The last thing most Americans want is a bigger government and more politicians, yet the solution to the zero-sum redistricting game is to create more seats for the House of Representatives.
More.
The founders of this country wanted representation to GROW with population. The original formula, never ratified, would have entitled every 50,000 Americans to one representative in the House. You know, one who might actually know who the hell you are and what you think, elected by funds raised from you and not from special interests a thousand miles away?
Mostly Republicans stopped this constitutional process in 1929 by act of Congress, fixing representation at 435 in the US House. But the impulse to Congressional supremacy over the other branches of government has ever been bipartisan.
Now, the "ideal" House district represents 761,000 people. All it takes is an oligarchy of 218 to decide the fate of hundreds of millions, whose leader is a shadow president popularly known as The Speaker of the House who can serve year upon year while the real president is limited to two terms.

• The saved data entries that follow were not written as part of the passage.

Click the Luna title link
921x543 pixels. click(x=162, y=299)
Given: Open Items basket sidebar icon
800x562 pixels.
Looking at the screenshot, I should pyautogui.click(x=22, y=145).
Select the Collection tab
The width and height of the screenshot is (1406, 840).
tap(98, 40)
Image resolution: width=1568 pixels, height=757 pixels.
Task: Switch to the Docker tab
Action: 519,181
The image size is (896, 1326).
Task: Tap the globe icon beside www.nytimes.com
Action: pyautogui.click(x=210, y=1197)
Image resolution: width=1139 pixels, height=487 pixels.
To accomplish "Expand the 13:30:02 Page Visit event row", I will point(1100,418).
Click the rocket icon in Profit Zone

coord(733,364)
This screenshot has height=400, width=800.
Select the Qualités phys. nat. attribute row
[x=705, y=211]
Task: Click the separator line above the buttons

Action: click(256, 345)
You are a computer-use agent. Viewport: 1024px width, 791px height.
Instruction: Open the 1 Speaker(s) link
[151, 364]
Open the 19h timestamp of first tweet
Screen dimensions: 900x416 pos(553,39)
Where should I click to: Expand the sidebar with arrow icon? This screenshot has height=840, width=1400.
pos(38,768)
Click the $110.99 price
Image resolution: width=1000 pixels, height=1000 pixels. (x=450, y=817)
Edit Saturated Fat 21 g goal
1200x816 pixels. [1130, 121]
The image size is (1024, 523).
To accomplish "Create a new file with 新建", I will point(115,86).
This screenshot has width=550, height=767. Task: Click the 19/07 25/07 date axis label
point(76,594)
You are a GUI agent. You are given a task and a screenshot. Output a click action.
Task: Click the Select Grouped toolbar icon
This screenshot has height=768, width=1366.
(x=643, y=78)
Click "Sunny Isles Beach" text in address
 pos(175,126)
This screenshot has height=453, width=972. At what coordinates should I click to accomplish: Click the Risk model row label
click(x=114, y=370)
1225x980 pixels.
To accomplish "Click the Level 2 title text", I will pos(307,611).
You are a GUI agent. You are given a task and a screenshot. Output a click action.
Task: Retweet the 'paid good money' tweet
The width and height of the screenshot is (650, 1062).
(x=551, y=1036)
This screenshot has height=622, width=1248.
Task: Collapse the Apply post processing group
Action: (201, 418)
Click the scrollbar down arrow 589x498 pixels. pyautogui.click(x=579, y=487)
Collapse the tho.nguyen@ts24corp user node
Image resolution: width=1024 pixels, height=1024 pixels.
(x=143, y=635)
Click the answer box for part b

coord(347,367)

Such an awful outcome was never intended by the framers.
The resulting system has turned politics into a binary pressure cooker without a relief valve, threatening to explode in another civil war at any moment, if contemporary doom and gloom political rhetoric on the extremes of both sides is to be believed.
In fact thousands upon thousands of Congressional staffers and lobbyists run everything and write the legislation, not the people through their elected representatives.
Politics is a fact of life. Aristotle taught us that man is a political animal.
Denying that fact is the surest route to the barbarism of civil war, or the present system of legislative tyranny which has saddled the American people with $30 trillion of debt.
A bigger House is actually a smaller government where you keep your friends close, and your enemies closer.